▶ _What this task involves_
Can you quote the lines below exactly, starting at the line with "Image resolution: width=393" and going through the last one?

▶ _Excerpted records_
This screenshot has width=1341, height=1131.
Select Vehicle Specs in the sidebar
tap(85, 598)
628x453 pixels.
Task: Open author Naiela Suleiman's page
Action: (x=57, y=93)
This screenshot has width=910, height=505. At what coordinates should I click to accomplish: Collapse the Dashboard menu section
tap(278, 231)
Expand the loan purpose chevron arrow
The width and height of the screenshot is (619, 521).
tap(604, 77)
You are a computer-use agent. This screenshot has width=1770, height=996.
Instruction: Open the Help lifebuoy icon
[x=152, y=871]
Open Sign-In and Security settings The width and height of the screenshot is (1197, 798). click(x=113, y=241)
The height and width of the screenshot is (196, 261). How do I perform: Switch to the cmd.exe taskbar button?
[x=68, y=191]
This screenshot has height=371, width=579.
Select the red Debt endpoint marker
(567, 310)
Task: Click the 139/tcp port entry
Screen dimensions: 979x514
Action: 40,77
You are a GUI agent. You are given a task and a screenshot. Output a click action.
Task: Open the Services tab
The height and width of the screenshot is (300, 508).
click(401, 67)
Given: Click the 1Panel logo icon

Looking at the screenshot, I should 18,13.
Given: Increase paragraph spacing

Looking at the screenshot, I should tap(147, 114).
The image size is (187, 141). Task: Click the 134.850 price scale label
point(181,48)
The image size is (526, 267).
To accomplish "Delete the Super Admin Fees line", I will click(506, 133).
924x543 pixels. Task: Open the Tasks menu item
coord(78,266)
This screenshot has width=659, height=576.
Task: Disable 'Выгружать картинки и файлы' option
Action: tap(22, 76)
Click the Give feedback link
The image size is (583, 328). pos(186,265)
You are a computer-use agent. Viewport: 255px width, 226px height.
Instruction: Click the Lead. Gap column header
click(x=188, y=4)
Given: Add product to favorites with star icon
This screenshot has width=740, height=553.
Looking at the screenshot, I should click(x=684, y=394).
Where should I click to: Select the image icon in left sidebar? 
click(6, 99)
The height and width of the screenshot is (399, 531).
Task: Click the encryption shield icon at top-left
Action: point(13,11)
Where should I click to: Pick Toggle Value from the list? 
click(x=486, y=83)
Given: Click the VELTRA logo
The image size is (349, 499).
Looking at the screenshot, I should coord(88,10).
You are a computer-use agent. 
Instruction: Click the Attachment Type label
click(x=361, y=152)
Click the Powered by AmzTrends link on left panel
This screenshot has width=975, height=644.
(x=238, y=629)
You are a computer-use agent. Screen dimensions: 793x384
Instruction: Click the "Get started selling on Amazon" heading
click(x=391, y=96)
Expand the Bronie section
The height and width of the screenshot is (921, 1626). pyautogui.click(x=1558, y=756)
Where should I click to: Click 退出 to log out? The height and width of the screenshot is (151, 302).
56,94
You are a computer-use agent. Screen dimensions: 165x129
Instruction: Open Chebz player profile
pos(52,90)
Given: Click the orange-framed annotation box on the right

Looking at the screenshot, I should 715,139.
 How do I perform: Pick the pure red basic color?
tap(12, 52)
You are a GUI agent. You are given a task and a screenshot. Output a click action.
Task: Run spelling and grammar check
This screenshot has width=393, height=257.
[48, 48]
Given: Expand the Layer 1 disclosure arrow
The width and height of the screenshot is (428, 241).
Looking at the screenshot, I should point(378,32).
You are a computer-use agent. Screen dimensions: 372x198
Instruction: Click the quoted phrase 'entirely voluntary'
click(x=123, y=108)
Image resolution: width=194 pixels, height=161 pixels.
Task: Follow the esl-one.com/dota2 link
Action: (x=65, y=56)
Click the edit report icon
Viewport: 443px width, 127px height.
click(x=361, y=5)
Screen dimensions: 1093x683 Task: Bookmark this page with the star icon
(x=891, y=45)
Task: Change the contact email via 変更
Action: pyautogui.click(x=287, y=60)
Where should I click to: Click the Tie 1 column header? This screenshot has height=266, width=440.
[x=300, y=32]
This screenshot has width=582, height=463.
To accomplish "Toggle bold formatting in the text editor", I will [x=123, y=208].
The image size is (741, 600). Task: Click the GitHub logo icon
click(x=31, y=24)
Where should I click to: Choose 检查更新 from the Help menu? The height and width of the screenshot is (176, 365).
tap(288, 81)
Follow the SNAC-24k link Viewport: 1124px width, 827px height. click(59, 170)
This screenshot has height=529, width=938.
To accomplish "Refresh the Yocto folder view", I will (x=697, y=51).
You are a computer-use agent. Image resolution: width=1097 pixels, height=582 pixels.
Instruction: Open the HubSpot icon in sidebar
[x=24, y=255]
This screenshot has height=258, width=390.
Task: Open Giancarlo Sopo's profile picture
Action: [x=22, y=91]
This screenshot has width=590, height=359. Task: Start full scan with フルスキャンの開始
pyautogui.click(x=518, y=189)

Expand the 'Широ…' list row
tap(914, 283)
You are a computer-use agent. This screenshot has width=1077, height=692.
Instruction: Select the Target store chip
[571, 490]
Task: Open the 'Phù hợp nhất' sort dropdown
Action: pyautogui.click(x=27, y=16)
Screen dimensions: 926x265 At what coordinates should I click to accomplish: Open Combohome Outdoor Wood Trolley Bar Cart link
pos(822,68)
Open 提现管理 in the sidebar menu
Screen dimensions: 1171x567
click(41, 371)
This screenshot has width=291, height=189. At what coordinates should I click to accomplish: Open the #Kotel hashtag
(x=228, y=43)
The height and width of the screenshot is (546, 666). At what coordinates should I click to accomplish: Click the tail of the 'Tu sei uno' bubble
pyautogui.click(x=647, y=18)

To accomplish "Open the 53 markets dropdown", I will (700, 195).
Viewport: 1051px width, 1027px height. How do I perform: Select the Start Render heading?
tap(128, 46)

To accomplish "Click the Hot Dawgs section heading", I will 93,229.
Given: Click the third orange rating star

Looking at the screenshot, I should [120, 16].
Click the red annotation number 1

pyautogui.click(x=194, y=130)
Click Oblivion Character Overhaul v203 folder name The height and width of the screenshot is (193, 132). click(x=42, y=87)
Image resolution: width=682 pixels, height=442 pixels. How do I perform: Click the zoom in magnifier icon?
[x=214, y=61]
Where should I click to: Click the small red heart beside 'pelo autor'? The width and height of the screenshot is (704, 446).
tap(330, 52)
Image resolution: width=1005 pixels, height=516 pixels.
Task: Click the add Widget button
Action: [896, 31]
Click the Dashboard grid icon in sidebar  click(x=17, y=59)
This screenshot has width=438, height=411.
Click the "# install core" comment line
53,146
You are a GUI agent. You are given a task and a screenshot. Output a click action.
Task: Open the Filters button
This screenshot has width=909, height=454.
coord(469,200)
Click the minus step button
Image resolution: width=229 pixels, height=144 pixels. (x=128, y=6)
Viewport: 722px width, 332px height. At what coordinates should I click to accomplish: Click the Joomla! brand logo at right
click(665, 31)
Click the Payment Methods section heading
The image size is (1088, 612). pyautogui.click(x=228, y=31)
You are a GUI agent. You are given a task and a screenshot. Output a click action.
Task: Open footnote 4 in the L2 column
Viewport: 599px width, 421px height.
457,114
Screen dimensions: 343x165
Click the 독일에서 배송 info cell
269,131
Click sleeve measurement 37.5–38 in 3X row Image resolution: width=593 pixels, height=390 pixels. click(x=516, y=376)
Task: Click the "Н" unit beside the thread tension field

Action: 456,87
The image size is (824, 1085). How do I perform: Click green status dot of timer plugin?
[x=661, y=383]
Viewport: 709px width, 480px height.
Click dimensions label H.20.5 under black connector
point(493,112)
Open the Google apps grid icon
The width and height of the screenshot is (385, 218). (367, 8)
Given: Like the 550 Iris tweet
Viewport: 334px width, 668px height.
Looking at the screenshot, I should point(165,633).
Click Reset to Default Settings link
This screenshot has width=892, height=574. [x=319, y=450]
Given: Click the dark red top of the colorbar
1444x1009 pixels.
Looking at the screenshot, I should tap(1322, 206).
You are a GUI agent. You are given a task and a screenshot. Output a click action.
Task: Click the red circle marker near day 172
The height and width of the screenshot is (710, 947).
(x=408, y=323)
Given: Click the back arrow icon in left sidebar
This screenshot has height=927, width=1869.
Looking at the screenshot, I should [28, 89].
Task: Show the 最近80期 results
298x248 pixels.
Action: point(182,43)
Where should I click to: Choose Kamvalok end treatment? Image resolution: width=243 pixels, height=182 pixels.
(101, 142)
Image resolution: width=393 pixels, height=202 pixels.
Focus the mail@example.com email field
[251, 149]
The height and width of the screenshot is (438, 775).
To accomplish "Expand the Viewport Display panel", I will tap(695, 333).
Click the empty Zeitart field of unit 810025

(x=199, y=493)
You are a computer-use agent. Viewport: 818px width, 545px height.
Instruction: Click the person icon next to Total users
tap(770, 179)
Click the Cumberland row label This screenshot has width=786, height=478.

▶ _Solution for this task_
Image resolution: width=393 pixels, height=202 pixels.
Focus the mail@example.com email field
[251, 149]
The height and width of the screenshot is (438, 775).
To accomplish "Expand the Viewport Display panel", I will tap(695, 333).
Click the empty Zeitart field of unit 810025

(x=199, y=493)
You are a computer-use agent. Viewport: 818px width, 545px height.
Instruction: Click the person icon next to Total users
tap(770, 179)
Click the Cumberland row label This screenshot has width=786, height=478.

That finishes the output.